* [About this task]: Count each line below that has the word "jídelní" in it, and give only the total.
--- START ---
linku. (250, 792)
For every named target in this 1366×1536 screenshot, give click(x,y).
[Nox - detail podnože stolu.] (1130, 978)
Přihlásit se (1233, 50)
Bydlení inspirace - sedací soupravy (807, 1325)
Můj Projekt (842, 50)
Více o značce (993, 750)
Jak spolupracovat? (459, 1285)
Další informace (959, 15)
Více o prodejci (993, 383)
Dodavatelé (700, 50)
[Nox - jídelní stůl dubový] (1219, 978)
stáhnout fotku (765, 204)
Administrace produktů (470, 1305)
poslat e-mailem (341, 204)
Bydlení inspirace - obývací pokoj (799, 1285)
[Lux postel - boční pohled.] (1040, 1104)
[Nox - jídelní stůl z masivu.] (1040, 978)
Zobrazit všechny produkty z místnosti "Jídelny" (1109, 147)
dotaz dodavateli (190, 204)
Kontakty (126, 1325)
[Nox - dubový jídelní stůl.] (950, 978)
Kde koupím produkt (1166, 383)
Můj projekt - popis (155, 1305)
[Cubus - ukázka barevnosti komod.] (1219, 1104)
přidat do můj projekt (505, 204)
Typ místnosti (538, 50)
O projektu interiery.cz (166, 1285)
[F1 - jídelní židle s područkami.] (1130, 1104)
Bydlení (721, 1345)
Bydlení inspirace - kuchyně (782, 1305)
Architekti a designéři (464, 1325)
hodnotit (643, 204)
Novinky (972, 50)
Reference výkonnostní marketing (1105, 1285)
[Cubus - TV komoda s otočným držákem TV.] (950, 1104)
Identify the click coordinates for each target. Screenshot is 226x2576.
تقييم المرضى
--- END ---
* [Response box]: 4